• Problem statement:
Set down word for word each line from the one containing "Task: Choose Save" through the end of the records, both included. Do not copy any pictures.

• Given records:
::::
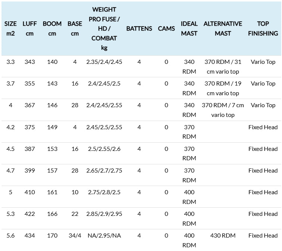This screenshot has width=282, height=251.
Task: Click the SIZE m2 column header
Action: [x=10, y=28]
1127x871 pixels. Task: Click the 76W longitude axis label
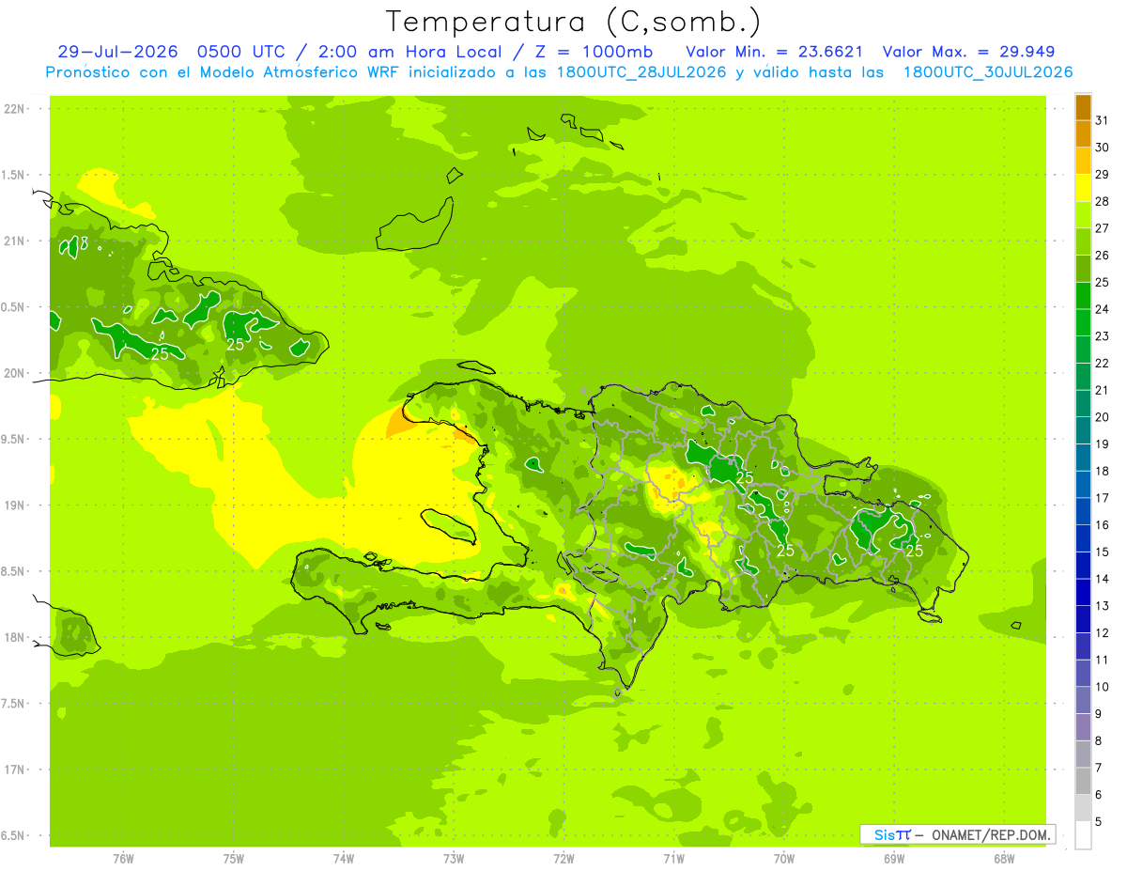pos(123,858)
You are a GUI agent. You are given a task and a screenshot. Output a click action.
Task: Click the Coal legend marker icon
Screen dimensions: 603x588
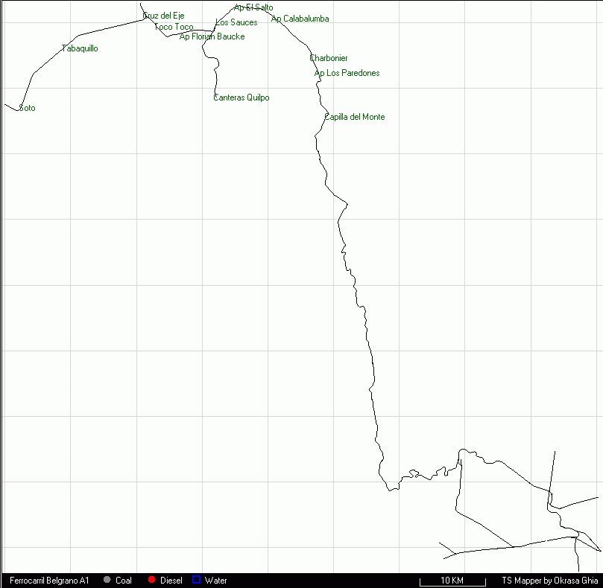pos(107,580)
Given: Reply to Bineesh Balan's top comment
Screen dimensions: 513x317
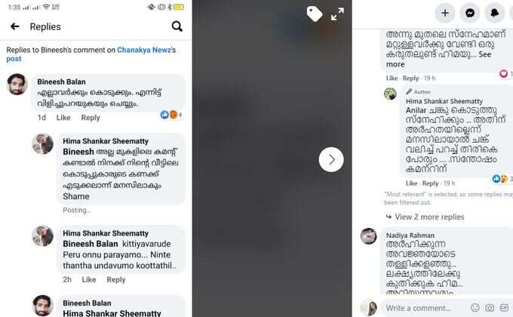Looking at the screenshot, I should click(x=91, y=118).
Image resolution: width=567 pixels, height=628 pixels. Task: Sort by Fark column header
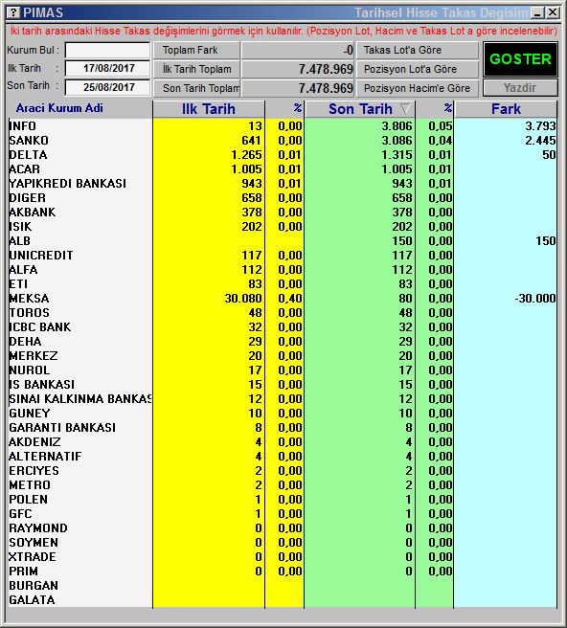click(506, 109)
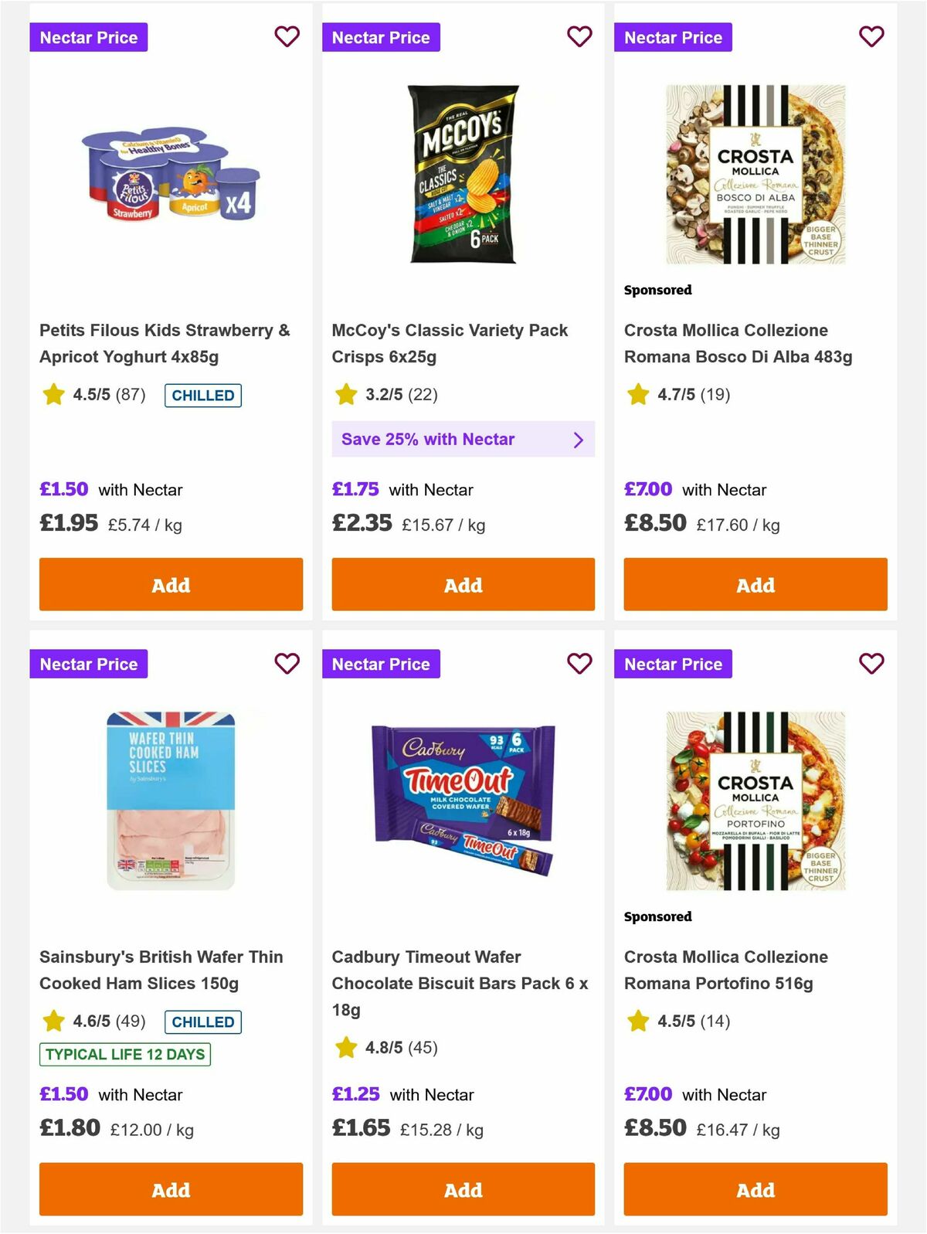Click the heart icon on McCoy's crisps

coord(579,36)
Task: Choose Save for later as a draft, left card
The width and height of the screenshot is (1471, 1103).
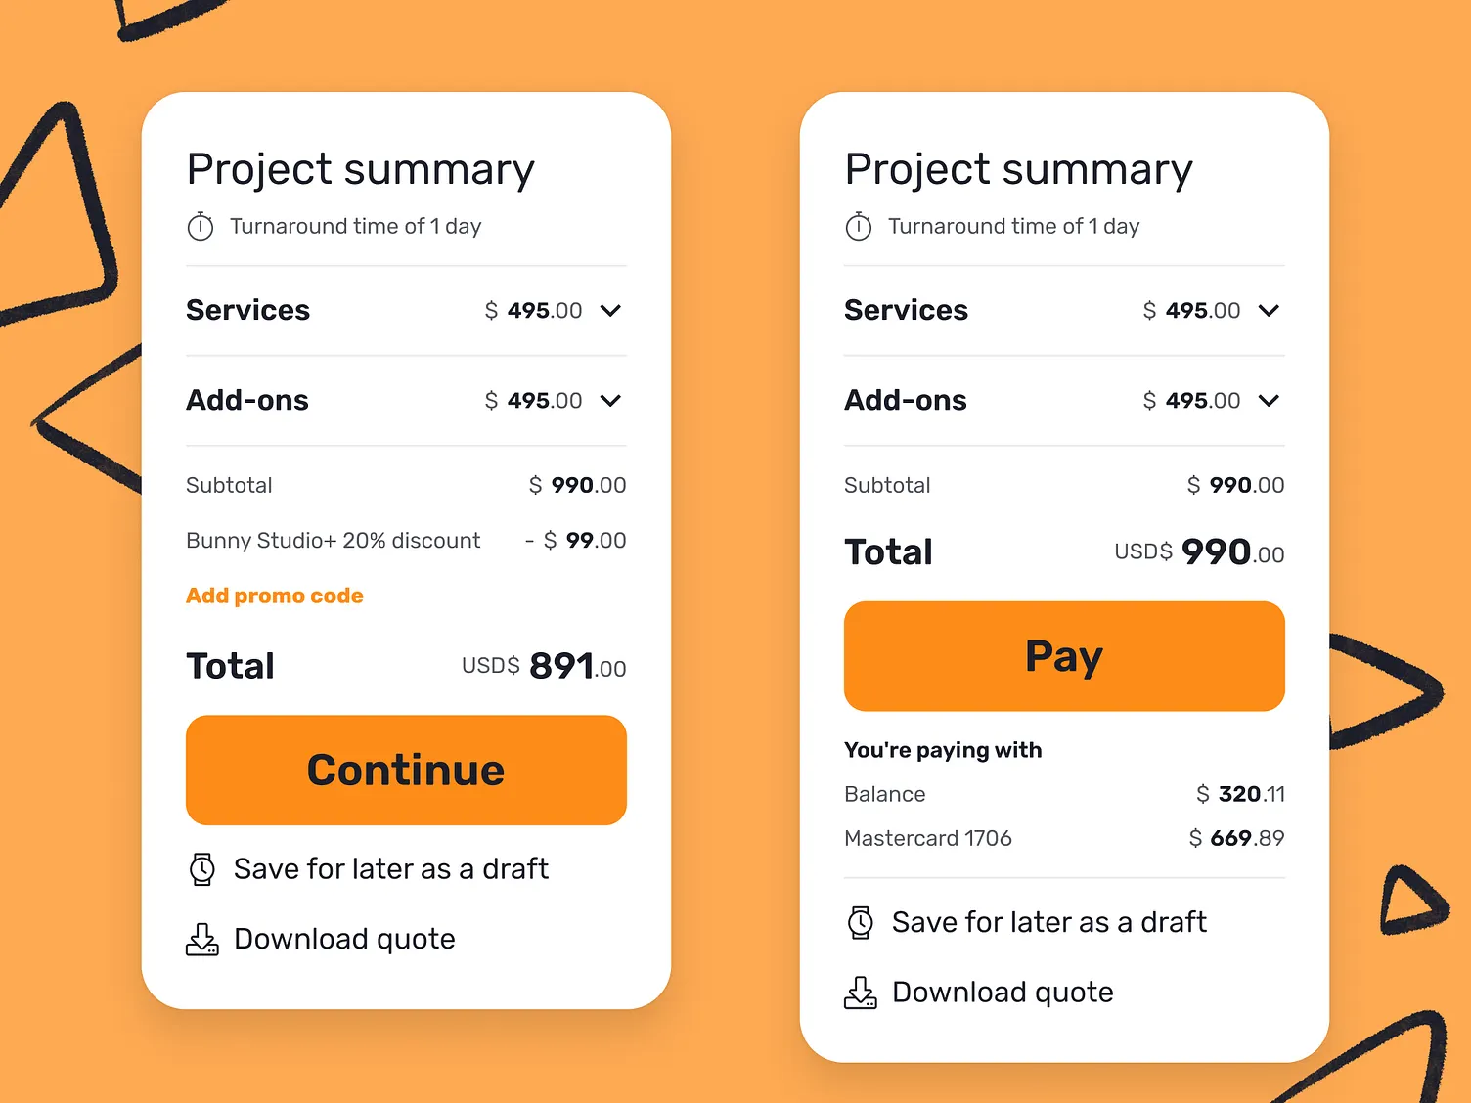Action: [391, 869]
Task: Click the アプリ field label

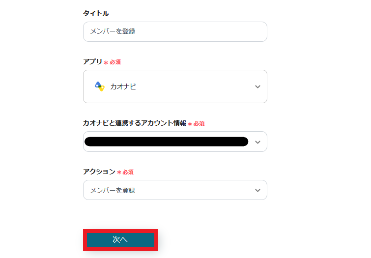Action: [x=92, y=62]
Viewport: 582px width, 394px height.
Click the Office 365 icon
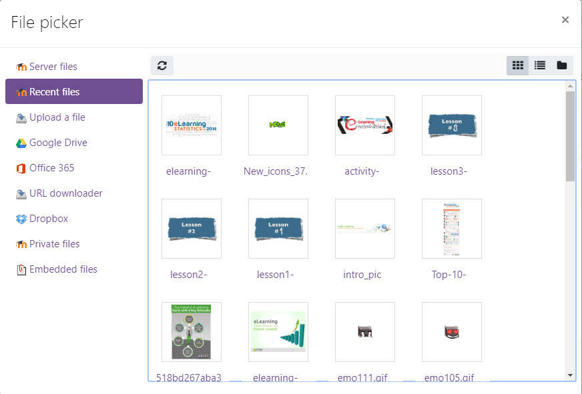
::::
• Response area:
Task: Choose Save for later as a draft, left card
The width and height of the screenshot is (1471, 1103).
Action: [391, 869]
Task: Click the アプリ field label

Action: [x=92, y=62]
Viewport: 582px width, 394px height.
Click the Office 365 icon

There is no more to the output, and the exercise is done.